Table 1. The localization accuracy of Liu’s method and the proposed method.

Proposed Method	Liu’s Method
	Right Localization	Wrong Localization	Sum
Right Localization	325	51	376
Wrong Localization	0	24	24
Sum	325	75	400

).

From Table 1, the 51 tumors that are wrongly localized by Liu’s method are successfully localized by our method. Figure 17a–f show the localization results of three representative examples in this case. Liu’s method cannot separate tumor areas from normal tissues. It is unable to detect tumors with particularly large sizes, because unusually large areas are easily mistaken as background areas as a result of its classification process (Figure 17a).

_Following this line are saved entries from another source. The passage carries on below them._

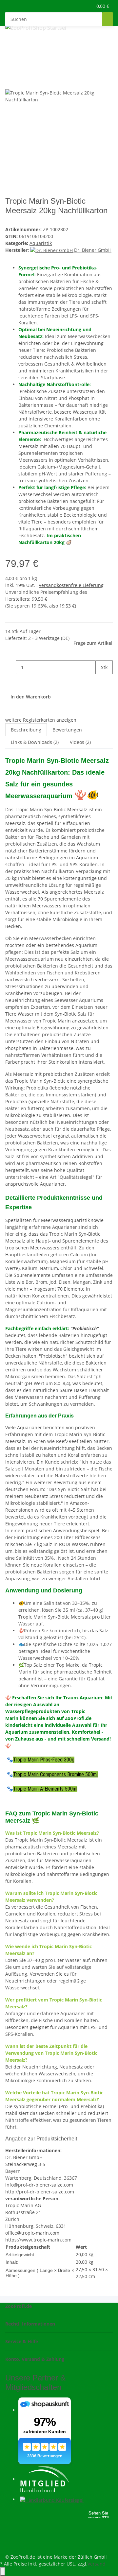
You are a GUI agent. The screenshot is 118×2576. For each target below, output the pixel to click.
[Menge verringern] (10, 667)
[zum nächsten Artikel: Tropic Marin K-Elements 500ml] (22, 44)
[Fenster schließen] (10, 68)
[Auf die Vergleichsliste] (10, 82)
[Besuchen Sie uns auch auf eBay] (10, 2544)
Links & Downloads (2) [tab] (35, 742)
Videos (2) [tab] (80, 742)
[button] (80, 6)
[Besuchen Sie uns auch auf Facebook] (10, 2514)
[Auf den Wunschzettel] (22, 82)
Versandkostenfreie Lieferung (71, 585)
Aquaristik (41, 243)
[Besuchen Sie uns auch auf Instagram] (10, 2529)
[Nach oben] (2, 2571)
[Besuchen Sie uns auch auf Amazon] (10, 2537)
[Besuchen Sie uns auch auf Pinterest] (10, 2521)
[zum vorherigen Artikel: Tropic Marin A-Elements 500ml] (10, 44)
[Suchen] (107, 19)
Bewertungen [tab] (67, 730)
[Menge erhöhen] (101, 681)
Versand (97, 2564)
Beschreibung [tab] (26, 730)
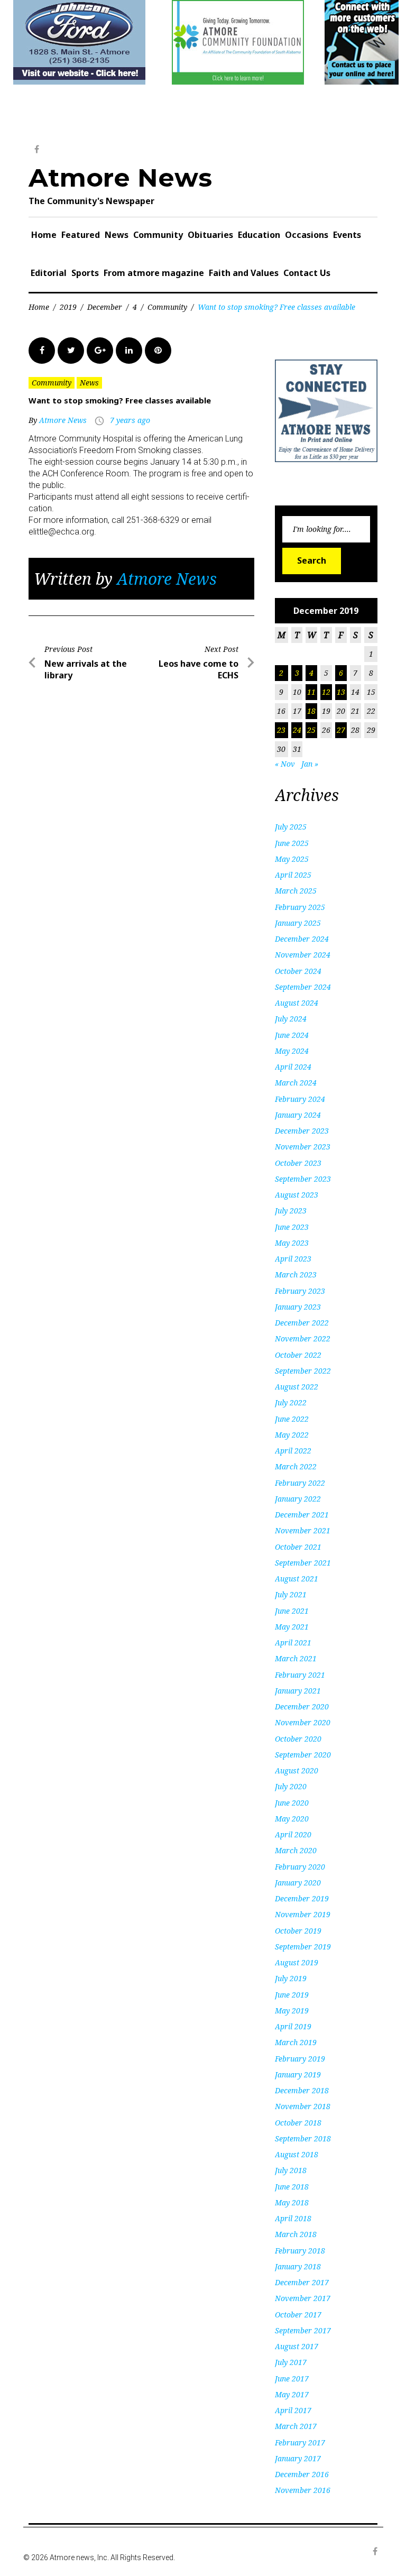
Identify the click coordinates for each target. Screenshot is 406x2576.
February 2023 (300, 1291)
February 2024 (300, 1099)
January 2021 (298, 1691)
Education (259, 235)
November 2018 (302, 2106)
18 (311, 711)
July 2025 (291, 827)
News (116, 235)
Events (347, 235)
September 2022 (303, 1371)
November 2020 (302, 1722)
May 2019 (292, 2010)
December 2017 (302, 2282)
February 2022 (300, 1483)
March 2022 (296, 1466)
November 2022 (302, 1338)
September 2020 (303, 1755)
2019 (68, 307)
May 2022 (292, 1435)
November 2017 (302, 2298)
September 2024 (303, 987)
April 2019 (293, 2026)
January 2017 (298, 2458)
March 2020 (296, 1850)
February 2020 (300, 1867)
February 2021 (300, 1675)
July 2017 (291, 2362)
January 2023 (298, 1307)
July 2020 (291, 1786)
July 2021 (291, 1594)
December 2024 (302, 939)
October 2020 (298, 1739)
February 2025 (300, 907)
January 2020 (298, 1883)
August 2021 (296, 1579)
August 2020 (296, 1770)
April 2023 (293, 1259)
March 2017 (296, 2426)
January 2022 (298, 1499)
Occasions (306, 235)
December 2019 (302, 1898)
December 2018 (302, 2090)
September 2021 (303, 1563)
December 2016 (302, 2474)
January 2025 (298, 923)
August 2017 (296, 2346)
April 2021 (293, 1642)
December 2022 (302, 1323)
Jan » (309, 764)
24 (297, 730)
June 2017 (292, 2378)
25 (311, 730)
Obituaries (210, 235)
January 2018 (298, 2266)
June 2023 (292, 1227)
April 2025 (293, 875)
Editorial (49, 273)
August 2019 (296, 1962)
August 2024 (296, 1003)
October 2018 (298, 2123)
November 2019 (302, 1914)
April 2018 (293, 2218)
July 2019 (291, 1978)
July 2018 (291, 2170)
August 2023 (296, 1195)
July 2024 (291, 1019)
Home (44, 235)
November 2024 (302, 955)
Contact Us (306, 273)
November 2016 (302, 2490)
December (104, 307)
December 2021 (302, 1515)
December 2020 (302, 1706)
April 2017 (293, 2410)
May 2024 (292, 1051)
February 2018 (300, 2251)
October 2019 (298, 1931)
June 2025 (292, 843)
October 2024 (298, 971)
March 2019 (296, 2042)
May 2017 (292, 2394)
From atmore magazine (154, 273)
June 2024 (292, 1035)
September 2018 (303, 2138)
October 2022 (298, 1355)
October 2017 (298, 2315)
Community (158, 235)
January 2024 (298, 1115)
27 (341, 730)
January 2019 (298, 2074)
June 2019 (292, 1995)
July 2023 (291, 1211)
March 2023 (296, 1274)
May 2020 (292, 1819)
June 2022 (292, 1419)
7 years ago (130, 420)
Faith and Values (244, 273)
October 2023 (298, 1163)
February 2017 (300, 2442)
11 (311, 692)
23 (281, 730)
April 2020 (293, 1834)
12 (326, 692)
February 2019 (300, 2059)
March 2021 (296, 1658)
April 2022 (293, 1451)
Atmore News (120, 177)
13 (341, 692)
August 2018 (296, 2154)
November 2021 (302, 1530)
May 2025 (292, 859)
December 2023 (302, 1131)
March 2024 (296, 1083)
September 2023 (303, 1179)
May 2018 (292, 2202)
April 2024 (293, 1067)
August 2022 (296, 1387)
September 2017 (303, 2330)
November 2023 (302, 1147)
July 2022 (291, 1402)
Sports (85, 273)
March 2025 (296, 891)
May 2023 (292, 1243)
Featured (80, 235)
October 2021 (298, 1547)
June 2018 (292, 2187)
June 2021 (292, 1611)
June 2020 (292, 1803)
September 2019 (303, 1947)
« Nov (285, 764)
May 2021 (292, 1627)
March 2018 (296, 2234)
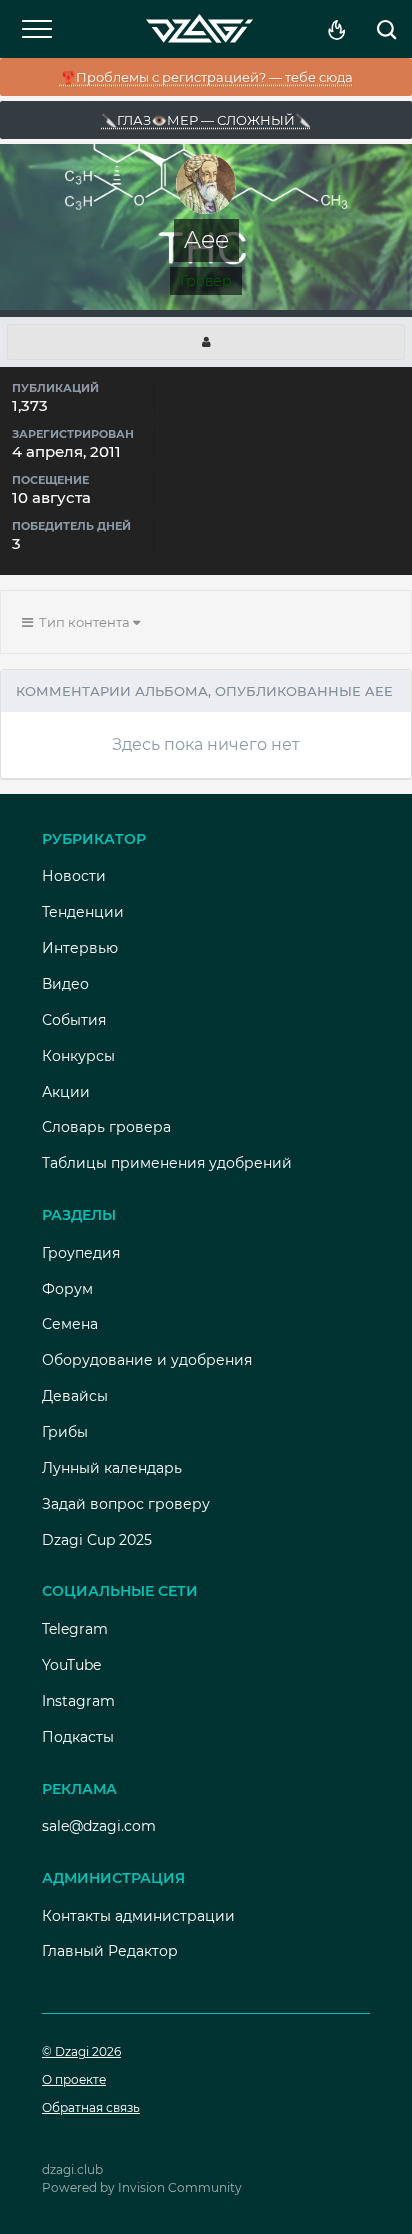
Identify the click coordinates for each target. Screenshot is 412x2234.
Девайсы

In addition, it is also difficult to use Liu’s method to localize tumors with serious artifacts (Figure 17b) or small sizes (Figure 17c). Liu et al. only considers local features for training SVM classifier, which consequently causes artifacts with similar textures to be more likely regarded as objects when compared with tumors with smaller sizes. In the proposed method, the saliency of tumors depends on both local and global contrast, so sizes of the tumors and serious artifacts have little effect on our localization.

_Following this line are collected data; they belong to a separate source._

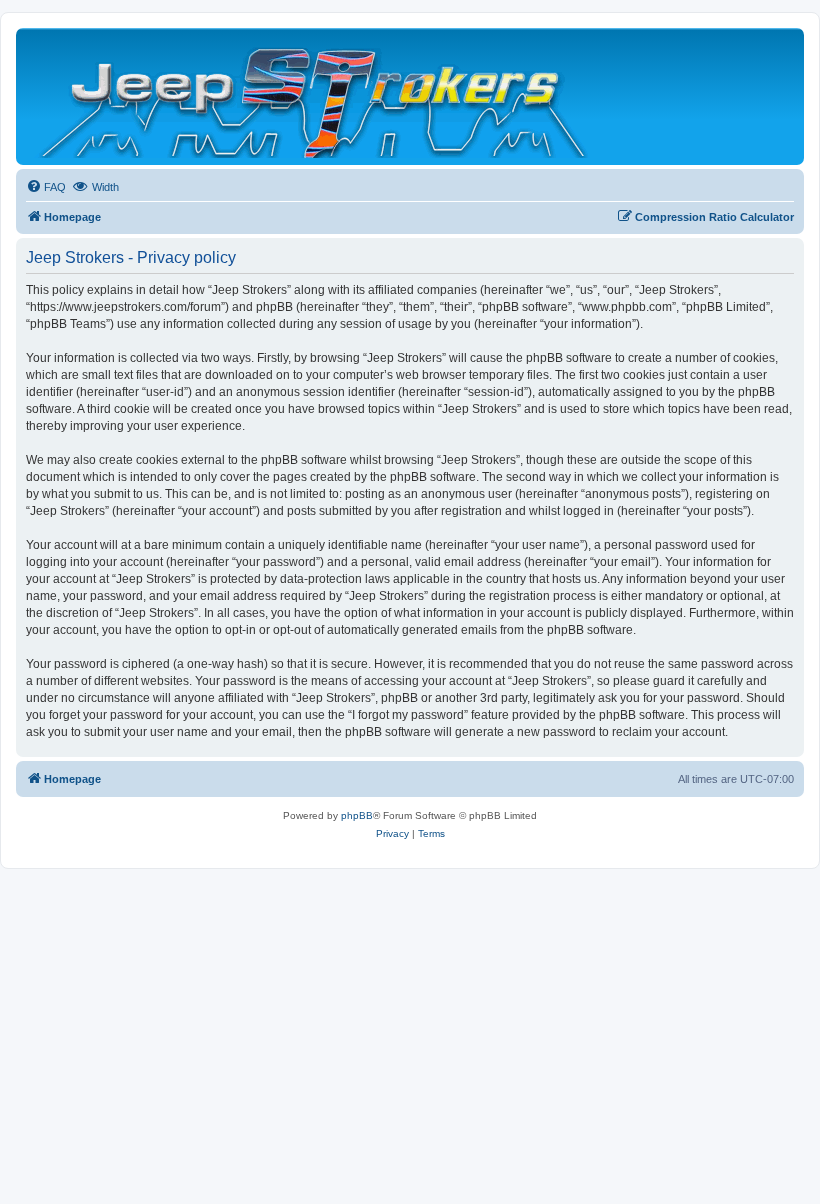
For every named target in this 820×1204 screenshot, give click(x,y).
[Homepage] (315, 96)
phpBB (357, 815)
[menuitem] (46, 187)
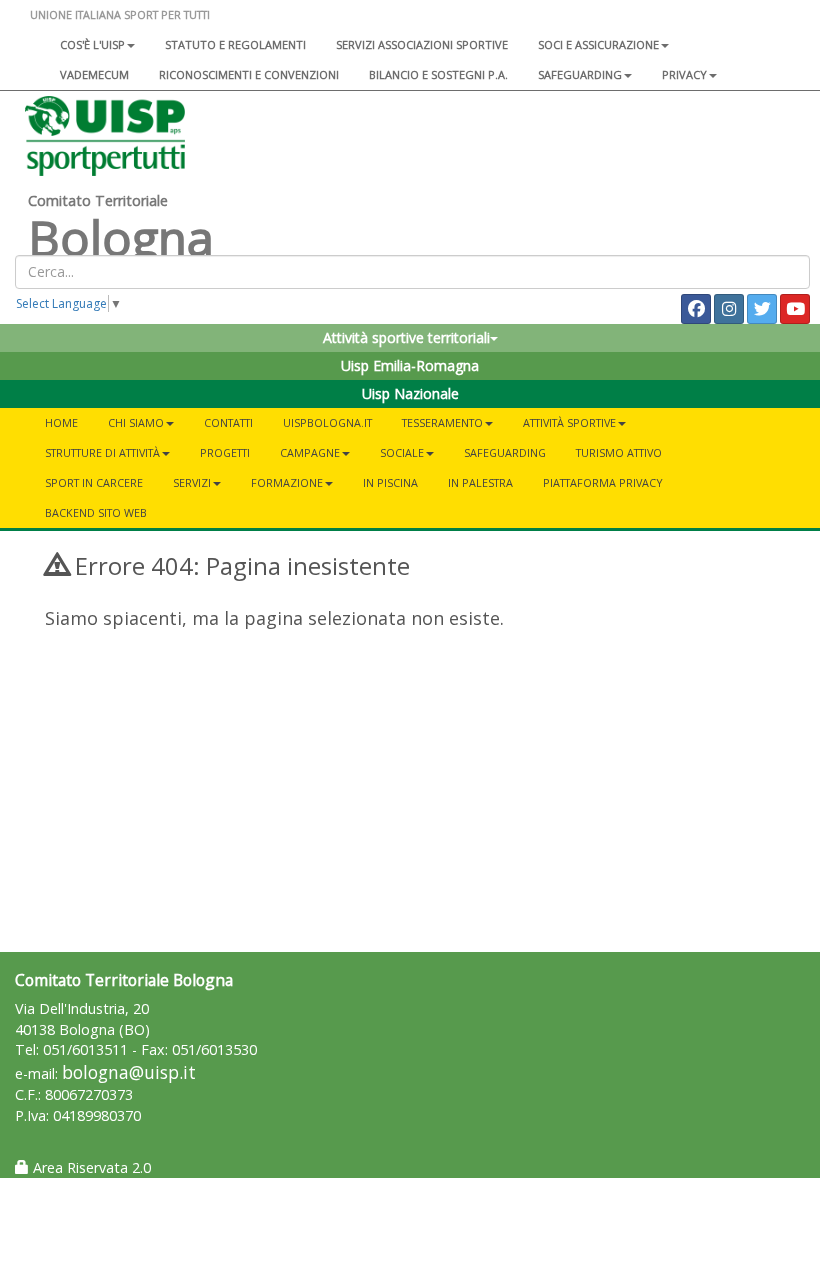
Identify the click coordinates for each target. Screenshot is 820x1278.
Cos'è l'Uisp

However, two methods both fail for localization in 24 images, in which the background areas are unusually complex, like the example shown in Figure 18. The localization procedures of this image are shown in Figure 19.

We can see from Figure 19b, c that the localized region by the proposed method has a higher saliency than the tumor both in intensity and blackness ratio saliency maps. Furthermore, in a superpixel saliency map, these two regions have nearly equal saliency. Therefore, the localized region is the most salient area in this US breast image. The post-processing operation is ineffective in this case because the wrongly localized region is positioned near the center of the images and has no junction with the image edges. Thus, the post-processing operation is unable to define this localized region as “wrong localization.”

5. Conclusions

In this paper, a novel auto-localization method for US breast images is proposed. In the proposed method, based on the distinct characteristics of breast tumors in US images, the blackness ratio, intensity, and superpixel features are combined to compute the saliency map. The results demonstrate that the proposed method can automatically detect the tumor regions in US images with good performance and high accuracy. Comparing to Liu’s method, the proposed method performs better in US breast images with serious speckle noise or artifacts and images with particularly large-sized tumors. Combined with this method, the CV level set will no longer need the human-computer interaction to finish the extraction of tumors, which achieves the fully automatic segmentation of US breast tumors.

However, this localization method also has some weaknesses, as it is unable to localize tumors in US breast images with complex background areas. In future work, more improvement will be employed to reduce the interference of backgrounds on the localization of tumors. Furthermore, the proposed method will be extended to other human tissues, such as the thyroid, kidney, and gallbladder.